Dans le ciel, le disque solaire joue avec les bancs de brumes. Disparaît et réapparaît tour à tour. Mais la lumière baisse progressivement. Le brouillard s’épaissit et abandonne les tons chauds, ocres de la lumière matinale pour des teintes plus britanniques.
Ambiance austère des débuts de journée humide.
Le groupe se met en marche. Les premiers buissons sont cacophoniques. Une quinzaine d’oiseaux s’époumonent à couvrir la voix des voisins. Trois ou quatre Rossignols philomèles aux vocalises d’une richesse inouïe. Des notes flûtées, montantes et flirtant avec le ciel. Des descentes vertigineuses. Des staccatos poussés d’une voix de stentor. Un virtuose en Europe occidentale dont la langue française s’est approprié le nom.
A juste titre.
Des Fauvettes des jardins, des Fauvettes à tête noire et des Fauvettes grisettes mêlent leurs strophes. Les dissocier les unes des autres est le premier exercice avant d’apprendre à les distinguer : les points communs d’abord, puis ce qui nous permet de les distinguer pour nommer les chanteurs. L’Alouette des champs, elle, nous toise à une vingtaine de mètres de hauteur. Battements d’ailes rapides pour un vol nuptial au-dessus de son fief en poussant une mélodie semblant ne jamais devoir s’achever.
Silhouettes sombres d’arbres trouant les nuées. Végétation ruisselante de l’humidité en suspension dans l’air. Toiles d’araignée perlées d’une multitude de fines gouttelettes. Les Pissenlits en graines scintillent en contre-jour sous la légère lumière qui parvient à filtrer à travers la crasse. Paysages couverts d’un voile terne décolorant chaque parcelle du vivant. Les regards ne portent plus qu’à quelques hectomètres.
Atmosphère intime.
Parvenus au bord de l’eau, les étangs se dissimulent eux aussi. Le chant explosif de la Bouscarle de Cetti troue tout à coup le silence ouaté. Un Héron cendré pêche, immobile, le regard rivé sur l’onde et le bec prêt à harponner tout poisson s’approchant de façon exagérée, inconscient du danger. Deux Sternes pierregarins passent au-dessus de nos têtes de leur vol chaloupé. Deux Coucous gris se répondent tandis que les Rousserolles effarvattes – petit passereau de couleur brune – chantent depuis les roselières.

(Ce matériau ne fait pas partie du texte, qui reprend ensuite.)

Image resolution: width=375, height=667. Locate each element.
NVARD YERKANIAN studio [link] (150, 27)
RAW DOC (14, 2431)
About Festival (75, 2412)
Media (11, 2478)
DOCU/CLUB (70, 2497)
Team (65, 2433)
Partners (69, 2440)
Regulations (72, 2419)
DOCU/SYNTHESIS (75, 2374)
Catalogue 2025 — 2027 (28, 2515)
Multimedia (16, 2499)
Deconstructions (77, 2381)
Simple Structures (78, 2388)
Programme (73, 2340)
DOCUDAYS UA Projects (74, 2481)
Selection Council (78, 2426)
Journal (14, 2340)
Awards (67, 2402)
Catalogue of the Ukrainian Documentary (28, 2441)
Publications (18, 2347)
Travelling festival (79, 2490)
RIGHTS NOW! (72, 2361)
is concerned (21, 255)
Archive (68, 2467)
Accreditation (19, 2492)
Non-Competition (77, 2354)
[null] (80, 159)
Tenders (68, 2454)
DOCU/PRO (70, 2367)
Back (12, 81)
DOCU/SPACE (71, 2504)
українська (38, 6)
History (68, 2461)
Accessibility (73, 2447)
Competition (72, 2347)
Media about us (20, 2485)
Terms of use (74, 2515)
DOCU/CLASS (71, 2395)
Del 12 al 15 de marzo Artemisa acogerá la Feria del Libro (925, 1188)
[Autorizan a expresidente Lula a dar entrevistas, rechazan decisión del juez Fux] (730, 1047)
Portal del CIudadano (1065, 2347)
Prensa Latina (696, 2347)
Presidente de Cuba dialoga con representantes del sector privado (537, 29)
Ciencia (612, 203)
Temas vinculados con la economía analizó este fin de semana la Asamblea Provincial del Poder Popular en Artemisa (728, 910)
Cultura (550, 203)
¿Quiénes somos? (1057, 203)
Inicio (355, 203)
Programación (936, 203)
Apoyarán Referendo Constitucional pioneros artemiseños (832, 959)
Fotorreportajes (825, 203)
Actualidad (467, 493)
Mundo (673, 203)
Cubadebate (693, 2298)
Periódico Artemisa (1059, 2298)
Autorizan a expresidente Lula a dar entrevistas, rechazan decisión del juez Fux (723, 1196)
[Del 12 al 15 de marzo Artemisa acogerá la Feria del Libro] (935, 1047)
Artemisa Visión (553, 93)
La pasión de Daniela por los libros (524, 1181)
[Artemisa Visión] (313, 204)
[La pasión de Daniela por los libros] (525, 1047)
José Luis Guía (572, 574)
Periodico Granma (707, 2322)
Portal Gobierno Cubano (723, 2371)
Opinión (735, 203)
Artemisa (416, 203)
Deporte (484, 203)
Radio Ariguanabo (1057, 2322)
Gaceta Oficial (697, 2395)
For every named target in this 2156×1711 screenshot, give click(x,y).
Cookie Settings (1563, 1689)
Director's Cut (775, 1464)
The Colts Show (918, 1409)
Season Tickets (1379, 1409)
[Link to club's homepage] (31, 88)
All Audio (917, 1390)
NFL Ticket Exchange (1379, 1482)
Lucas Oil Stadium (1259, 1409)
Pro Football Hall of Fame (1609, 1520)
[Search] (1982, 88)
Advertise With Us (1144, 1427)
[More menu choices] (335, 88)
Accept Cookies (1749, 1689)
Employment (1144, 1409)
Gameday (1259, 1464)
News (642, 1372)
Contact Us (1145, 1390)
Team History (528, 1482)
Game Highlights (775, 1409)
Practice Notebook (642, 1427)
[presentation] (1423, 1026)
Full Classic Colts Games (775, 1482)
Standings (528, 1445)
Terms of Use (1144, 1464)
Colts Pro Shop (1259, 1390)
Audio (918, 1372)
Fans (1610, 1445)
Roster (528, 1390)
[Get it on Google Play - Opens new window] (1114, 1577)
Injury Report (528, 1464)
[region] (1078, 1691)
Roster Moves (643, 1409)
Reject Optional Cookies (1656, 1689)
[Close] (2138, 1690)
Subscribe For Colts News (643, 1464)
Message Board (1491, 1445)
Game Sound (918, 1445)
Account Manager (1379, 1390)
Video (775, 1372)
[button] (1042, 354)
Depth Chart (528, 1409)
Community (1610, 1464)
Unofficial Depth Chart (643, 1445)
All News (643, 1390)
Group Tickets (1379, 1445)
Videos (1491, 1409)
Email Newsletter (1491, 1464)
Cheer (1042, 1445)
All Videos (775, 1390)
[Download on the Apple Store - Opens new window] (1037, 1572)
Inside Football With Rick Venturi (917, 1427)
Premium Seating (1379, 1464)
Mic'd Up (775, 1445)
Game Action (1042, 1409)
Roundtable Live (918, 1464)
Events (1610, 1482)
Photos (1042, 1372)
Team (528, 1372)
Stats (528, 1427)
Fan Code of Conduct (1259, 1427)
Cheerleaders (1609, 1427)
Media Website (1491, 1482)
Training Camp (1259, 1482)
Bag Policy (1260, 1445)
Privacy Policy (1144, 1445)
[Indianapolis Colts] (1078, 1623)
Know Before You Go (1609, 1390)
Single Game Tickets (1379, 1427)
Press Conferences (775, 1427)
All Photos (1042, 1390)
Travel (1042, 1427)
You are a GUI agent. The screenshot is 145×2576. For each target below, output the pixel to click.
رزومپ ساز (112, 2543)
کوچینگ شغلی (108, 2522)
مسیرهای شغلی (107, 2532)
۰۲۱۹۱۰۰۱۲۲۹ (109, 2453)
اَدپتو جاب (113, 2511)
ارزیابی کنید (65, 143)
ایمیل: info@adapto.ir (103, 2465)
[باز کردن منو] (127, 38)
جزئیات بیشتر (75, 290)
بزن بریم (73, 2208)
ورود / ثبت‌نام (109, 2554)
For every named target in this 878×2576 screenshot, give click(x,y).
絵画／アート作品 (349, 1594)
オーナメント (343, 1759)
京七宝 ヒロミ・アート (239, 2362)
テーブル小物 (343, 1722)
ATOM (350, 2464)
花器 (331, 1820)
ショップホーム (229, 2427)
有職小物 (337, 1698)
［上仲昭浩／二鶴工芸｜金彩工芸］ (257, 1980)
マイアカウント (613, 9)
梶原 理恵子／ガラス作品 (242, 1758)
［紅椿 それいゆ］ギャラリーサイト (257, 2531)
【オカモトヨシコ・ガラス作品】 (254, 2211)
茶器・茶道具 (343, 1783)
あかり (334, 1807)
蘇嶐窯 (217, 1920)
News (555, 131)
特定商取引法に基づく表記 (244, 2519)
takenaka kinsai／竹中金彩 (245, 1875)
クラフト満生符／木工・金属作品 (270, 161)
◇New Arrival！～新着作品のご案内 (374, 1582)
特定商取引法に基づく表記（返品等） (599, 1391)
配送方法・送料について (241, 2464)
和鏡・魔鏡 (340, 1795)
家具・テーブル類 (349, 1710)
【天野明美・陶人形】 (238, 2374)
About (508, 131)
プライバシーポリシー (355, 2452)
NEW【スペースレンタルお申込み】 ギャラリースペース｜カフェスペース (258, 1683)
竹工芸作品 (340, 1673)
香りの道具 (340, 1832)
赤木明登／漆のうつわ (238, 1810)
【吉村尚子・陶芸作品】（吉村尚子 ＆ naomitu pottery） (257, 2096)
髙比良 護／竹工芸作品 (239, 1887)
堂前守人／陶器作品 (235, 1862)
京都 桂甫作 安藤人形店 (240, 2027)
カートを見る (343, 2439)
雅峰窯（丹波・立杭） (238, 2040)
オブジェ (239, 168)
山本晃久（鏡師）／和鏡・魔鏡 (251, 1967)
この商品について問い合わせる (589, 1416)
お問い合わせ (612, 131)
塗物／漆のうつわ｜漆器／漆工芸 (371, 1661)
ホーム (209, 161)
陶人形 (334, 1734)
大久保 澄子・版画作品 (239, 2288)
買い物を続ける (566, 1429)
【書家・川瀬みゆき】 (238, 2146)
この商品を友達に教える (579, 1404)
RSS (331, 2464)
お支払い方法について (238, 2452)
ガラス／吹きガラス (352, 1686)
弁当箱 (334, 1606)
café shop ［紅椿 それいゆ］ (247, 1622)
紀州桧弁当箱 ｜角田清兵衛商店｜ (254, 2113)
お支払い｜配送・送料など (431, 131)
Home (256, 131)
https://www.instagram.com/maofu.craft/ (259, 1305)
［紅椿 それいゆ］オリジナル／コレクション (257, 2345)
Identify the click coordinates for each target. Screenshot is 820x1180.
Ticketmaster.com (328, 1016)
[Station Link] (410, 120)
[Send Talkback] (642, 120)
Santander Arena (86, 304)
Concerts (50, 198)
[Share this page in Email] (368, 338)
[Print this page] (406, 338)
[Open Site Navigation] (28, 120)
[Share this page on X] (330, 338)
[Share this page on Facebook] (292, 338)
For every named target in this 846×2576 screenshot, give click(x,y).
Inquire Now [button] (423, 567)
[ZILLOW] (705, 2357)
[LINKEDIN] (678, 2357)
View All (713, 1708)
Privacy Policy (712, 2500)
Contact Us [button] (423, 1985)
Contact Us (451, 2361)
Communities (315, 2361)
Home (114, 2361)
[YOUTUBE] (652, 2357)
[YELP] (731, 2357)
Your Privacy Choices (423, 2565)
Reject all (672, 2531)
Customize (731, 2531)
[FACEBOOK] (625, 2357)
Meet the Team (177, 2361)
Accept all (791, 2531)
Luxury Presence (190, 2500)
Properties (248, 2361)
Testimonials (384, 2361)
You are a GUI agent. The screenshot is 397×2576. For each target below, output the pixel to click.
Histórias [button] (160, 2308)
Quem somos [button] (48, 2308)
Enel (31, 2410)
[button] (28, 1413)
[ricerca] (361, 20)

Alors que nous longeons la lisière d’un bois, la lumière augmente progressivement. La brume se déchire lentement. Les silhouettes deviennent plus nettes. Les couleurs plus soutenues. Les contre-jours excitent nos appareils photos. La marche est lente tant nous nous émerveillons du monde que nous traversons. Le jaune d’or des genêts en fleur. Les rayons du soleil découpant les toutes jeunes feuilles. Un Citron butinant une fleur de Pissenlit – ton sur ton. Un Pinson des arbres à la poitrine lie de vin surveillant son domaine depuis une branche nue d’une haie.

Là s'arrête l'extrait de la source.